Problem details = For the records below, the count of lines that hold "will" is required; give only that number.

[Opening Records section]

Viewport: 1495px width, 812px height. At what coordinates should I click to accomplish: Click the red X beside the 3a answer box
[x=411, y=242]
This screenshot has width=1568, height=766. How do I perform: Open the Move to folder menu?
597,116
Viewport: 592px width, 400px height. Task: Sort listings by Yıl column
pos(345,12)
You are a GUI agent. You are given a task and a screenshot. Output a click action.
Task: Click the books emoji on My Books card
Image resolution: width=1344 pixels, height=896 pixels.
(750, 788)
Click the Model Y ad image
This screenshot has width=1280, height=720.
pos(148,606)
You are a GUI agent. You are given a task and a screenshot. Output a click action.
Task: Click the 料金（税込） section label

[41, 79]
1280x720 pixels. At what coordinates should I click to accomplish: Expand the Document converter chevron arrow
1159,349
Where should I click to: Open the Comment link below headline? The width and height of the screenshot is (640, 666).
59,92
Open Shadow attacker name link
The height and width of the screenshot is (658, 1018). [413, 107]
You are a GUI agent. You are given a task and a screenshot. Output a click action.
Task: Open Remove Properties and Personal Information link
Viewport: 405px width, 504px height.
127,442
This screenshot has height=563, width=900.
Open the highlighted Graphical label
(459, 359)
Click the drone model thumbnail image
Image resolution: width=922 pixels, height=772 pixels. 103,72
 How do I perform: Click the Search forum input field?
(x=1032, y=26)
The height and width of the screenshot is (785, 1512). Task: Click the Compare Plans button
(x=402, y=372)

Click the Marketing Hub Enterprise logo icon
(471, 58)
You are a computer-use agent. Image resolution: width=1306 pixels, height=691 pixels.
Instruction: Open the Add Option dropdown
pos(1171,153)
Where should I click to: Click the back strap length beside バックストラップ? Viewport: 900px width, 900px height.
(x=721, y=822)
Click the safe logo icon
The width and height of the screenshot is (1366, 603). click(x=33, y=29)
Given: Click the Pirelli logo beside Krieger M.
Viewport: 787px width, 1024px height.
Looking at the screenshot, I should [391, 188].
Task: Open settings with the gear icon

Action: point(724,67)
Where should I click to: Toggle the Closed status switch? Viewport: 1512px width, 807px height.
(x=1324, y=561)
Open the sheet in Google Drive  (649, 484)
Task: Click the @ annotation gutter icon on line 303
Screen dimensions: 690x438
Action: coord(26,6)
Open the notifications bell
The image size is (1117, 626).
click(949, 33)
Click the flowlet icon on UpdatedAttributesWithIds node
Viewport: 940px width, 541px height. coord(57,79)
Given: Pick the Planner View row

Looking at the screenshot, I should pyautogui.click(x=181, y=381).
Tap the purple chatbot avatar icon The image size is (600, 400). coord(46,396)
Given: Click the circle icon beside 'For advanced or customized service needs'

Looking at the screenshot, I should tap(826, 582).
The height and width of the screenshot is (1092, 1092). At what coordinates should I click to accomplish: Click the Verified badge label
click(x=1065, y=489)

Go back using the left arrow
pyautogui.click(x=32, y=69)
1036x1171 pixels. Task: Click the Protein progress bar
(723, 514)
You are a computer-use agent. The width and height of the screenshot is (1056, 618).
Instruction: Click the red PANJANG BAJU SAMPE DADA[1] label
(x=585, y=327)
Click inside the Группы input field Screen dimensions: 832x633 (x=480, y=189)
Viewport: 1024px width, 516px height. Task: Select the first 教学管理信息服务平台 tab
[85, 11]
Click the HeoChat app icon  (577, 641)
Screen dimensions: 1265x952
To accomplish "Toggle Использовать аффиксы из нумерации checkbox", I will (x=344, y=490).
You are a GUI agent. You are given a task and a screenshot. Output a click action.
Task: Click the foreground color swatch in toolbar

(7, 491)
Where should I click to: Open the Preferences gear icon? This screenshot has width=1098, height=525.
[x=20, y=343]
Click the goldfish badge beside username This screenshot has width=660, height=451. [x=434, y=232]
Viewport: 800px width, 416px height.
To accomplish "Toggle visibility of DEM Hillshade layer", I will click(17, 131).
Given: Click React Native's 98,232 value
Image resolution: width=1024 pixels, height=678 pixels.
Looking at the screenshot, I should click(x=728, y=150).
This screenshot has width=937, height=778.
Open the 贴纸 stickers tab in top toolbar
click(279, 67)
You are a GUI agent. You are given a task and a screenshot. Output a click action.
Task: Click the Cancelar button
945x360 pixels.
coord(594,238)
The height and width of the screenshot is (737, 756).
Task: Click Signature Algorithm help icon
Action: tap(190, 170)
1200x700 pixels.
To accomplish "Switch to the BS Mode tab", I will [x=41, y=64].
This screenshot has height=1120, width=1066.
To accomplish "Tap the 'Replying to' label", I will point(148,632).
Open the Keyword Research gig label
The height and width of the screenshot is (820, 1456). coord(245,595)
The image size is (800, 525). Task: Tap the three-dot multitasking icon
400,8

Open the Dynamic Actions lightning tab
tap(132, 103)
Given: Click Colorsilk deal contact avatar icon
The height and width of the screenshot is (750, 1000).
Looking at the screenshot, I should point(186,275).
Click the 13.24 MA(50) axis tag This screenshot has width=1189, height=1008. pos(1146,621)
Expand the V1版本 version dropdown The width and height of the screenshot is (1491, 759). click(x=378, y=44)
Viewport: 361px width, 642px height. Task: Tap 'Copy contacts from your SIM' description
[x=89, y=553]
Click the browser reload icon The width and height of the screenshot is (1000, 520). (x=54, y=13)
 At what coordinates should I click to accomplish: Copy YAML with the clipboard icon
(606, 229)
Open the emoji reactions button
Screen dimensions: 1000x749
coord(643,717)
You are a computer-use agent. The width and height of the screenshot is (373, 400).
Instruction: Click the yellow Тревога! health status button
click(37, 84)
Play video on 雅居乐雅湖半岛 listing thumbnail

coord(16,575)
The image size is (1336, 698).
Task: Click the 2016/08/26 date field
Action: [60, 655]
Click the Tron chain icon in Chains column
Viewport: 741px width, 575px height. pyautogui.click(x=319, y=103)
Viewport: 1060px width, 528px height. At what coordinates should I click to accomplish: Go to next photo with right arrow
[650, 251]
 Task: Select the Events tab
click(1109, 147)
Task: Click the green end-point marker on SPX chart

[Closing Records section]

Expected answer = 4